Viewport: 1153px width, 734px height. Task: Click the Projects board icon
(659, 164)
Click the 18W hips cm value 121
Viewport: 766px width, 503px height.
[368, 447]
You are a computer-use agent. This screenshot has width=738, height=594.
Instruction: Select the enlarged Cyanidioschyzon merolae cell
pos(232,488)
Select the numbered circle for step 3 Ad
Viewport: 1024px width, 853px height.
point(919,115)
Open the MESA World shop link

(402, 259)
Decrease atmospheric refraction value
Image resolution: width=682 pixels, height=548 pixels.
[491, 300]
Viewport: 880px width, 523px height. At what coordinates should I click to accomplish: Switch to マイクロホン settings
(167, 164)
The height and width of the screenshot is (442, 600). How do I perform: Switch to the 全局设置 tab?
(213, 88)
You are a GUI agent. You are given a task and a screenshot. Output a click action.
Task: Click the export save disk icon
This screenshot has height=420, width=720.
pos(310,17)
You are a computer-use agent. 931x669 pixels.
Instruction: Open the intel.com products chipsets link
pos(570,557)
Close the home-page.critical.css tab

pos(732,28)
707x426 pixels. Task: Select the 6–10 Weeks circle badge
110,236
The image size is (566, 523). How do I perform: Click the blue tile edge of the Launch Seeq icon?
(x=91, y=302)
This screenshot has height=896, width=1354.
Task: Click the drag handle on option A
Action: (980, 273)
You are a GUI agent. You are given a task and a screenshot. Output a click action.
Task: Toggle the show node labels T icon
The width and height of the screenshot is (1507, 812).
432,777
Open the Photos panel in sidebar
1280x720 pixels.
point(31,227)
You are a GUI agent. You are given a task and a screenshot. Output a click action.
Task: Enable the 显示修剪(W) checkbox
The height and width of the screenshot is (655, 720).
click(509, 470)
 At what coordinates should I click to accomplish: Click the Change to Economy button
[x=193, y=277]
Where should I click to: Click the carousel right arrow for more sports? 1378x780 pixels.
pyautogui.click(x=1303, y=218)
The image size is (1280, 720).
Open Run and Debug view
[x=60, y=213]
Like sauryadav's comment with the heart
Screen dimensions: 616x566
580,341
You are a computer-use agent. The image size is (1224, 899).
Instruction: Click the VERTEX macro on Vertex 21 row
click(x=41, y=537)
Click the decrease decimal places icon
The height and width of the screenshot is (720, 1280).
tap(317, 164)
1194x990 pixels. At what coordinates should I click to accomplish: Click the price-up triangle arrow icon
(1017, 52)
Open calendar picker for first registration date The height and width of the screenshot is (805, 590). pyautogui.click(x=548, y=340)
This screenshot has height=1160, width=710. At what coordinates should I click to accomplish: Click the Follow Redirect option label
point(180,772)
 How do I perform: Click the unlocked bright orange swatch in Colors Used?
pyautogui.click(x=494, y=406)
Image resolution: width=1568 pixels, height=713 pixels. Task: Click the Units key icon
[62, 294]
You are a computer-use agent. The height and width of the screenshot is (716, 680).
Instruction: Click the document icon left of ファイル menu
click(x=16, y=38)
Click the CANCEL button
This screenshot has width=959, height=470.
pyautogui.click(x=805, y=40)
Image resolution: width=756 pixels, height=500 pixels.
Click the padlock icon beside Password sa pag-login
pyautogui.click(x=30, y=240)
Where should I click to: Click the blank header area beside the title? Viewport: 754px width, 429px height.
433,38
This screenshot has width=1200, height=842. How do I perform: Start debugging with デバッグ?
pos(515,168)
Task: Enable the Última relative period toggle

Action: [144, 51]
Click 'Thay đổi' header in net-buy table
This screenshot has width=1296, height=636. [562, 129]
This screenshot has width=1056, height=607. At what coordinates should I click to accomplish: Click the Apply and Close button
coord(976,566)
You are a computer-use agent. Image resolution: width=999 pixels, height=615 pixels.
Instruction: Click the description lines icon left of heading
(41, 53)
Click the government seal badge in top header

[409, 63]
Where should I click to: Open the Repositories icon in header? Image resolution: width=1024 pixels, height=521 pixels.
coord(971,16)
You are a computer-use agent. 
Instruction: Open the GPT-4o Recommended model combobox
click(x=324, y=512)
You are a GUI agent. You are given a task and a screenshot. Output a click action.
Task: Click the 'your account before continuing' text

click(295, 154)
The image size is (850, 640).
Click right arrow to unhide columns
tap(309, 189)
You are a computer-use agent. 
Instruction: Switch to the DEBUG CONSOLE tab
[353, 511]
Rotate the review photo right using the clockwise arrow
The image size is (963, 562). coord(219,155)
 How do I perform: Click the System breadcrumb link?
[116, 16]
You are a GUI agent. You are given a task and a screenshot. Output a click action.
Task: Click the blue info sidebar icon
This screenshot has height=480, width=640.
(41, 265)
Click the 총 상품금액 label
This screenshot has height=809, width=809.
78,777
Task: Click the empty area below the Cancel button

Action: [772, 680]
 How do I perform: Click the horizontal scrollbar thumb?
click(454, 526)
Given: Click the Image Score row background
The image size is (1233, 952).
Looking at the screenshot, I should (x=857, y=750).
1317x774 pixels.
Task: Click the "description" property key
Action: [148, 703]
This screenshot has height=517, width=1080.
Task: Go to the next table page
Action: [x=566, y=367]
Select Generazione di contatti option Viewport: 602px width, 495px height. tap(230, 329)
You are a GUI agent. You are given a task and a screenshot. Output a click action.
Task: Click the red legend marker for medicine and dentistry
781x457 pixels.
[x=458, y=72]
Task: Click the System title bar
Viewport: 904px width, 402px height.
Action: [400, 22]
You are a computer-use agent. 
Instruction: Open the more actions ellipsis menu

▬▬▬▬▬▬

YOUR ASSIGNMENT: All of the material is to be given again exactly.

RESULT FOR THIS EXERCISE:
Viewport: 1153px width, 734px height. Task: Click the Projects board icon
(659, 164)
Click the 18W hips cm value 121
Viewport: 766px width, 503px height.
[368, 447]
You are a computer-use agent. This screenshot has width=738, height=594.
Instruction: Select the enlarged Cyanidioschyzon merolae cell
pos(232,488)
Select the numbered circle for step 3 Ad
Viewport: 1024px width, 853px height.
point(919,115)
Open the MESA World shop link

(402, 259)
Decrease atmospheric refraction value
Image resolution: width=682 pixels, height=548 pixels.
[491, 300]
Viewport: 880px width, 523px height. At what coordinates should I click to accomplish: Switch to マイクロホン settings
(167, 164)
The height and width of the screenshot is (442, 600). How do I perform: Switch to the 全局设置 tab?
(213, 88)
You are a GUI agent. You are given a task and a screenshot. Output a click action.
Task: Click the export save disk icon
This screenshot has height=420, width=720.
pos(310,17)
You are a computer-use agent. 931x669 pixels.
Instruction: Open the intel.com products chipsets link
pos(570,557)
Close the home-page.critical.css tab

pos(732,28)
707x426 pixels. Task: Select the 6–10 Weeks circle badge
110,236
The image size is (566, 523). How do I perform: Click the blue tile edge of the Launch Seeq icon?
(x=91, y=302)
This screenshot has height=896, width=1354.
Task: Click the drag handle on option A
Action: (980, 273)
You are a GUI agent. You are given a task and a screenshot. Output a click action.
Task: Toggle the show node labels T icon
The width and height of the screenshot is (1507, 812).
432,777
Open the Photos panel in sidebar
1280x720 pixels.
point(31,227)
You are a GUI agent. You are given a task and a screenshot. Output a click action.
Task: Enable the 显示修剪(W) checkbox
The height and width of the screenshot is (655, 720).
click(509, 470)
 At what coordinates should I click to accomplish: Click the Change to Economy button
[x=193, y=277]
Where should I click to: Click the carousel right arrow for more sports? 1378x780 pixels.
pyautogui.click(x=1303, y=218)
The image size is (1280, 720).
Open Run and Debug view
[x=60, y=213]
Like sauryadav's comment with the heart
Screen dimensions: 616x566
580,341
You are a computer-use agent. The image size is (1224, 899).
Instruction: Click the VERTEX macro on Vertex 21 row
click(x=41, y=537)
Click the decrease decimal places icon
The height and width of the screenshot is (720, 1280).
tap(317, 164)
1194x990 pixels. At what coordinates should I click to accomplish: Click the price-up triangle arrow icon
(1017, 52)
Open calendar picker for first registration date The height and width of the screenshot is (805, 590). pyautogui.click(x=548, y=340)
This screenshot has height=1160, width=710. At what coordinates should I click to accomplish: Click the Follow Redirect option label
point(180,772)
 How do I perform: Click the unlocked bright orange swatch in Colors Used?
pyautogui.click(x=494, y=406)
Image resolution: width=1568 pixels, height=713 pixels. Task: Click the Units key icon
[62, 294]
You are a computer-use agent. The height and width of the screenshot is (716, 680).
Instruction: Click the document icon left of ファイル menu
click(x=16, y=38)
Click the CANCEL button
This screenshot has width=959, height=470.
pyautogui.click(x=805, y=40)
Image resolution: width=756 pixels, height=500 pixels.
Click the padlock icon beside Password sa pag-login
pyautogui.click(x=30, y=240)
Where should I click to: Click the blank header area beside the title? Viewport: 754px width, 429px height.
433,38
This screenshot has width=1200, height=842. How do I perform: Start debugging with デバッグ?
pos(515,168)
Task: Enable the Última relative period toggle

Action: [144, 51]
Click 'Thay đổi' header in net-buy table
This screenshot has width=1296, height=636. [562, 129]
This screenshot has width=1056, height=607. At what coordinates should I click to accomplish: Click the Apply and Close button
coord(976,566)
You are a computer-use agent. Image resolution: width=999 pixels, height=615 pixels.
Instruction: Click the description lines icon left of heading
(41, 53)
Click the government seal badge in top header

[409, 63]
Where should I click to: Open the Repositories icon in header? Image resolution: width=1024 pixels, height=521 pixels.
coord(971,16)
You are a computer-use agent. 
Instruction: Open the GPT-4o Recommended model combobox
click(x=324, y=512)
You are a GUI agent. You are given a task and a screenshot. Output a click action.
Task: Click the 'your account before continuing' text

click(295, 154)
The image size is (850, 640).
Click right arrow to unhide columns
tap(309, 189)
You are a computer-use agent. 
Instruction: Switch to the DEBUG CONSOLE tab
[353, 511]
Rotate the review photo right using the clockwise arrow
The image size is (963, 562). coord(219,155)
 How do I perform: Click the System breadcrumb link?
[116, 16]
You are a GUI agent. You are given a task and a screenshot. Output a click action.
Task: Click the blue info sidebar icon
This screenshot has height=480, width=640.
(41, 265)
Click the 총 상품금액 label
This screenshot has height=809, width=809.
78,777
Task: Click the empty area below the Cancel button

Action: [772, 680]
 How do I perform: Click the horizontal scrollbar thumb?
click(454, 526)
Given: Click the Image Score row background
The image size is (1233, 952).
Looking at the screenshot, I should (x=857, y=750).
1317x774 pixels.
Task: Click the "description" property key
Action: [148, 703]
This screenshot has height=517, width=1080.
Task: Go to the next table page
Action: [x=566, y=367]
Select Generazione di contatti option Viewport: 602px width, 495px height. tap(230, 329)
You are a GUI agent. You are given a task and a screenshot. Output a click action.
Task: Click the red legend marker for medicine and dentistry
781x457 pixels.
[x=458, y=72]
Task: Click the System title bar
Viewport: 904px width, 402px height.
Action: [400, 22]
You are a computer-use agent. 
Instruction: Open the more actions ellipsis menu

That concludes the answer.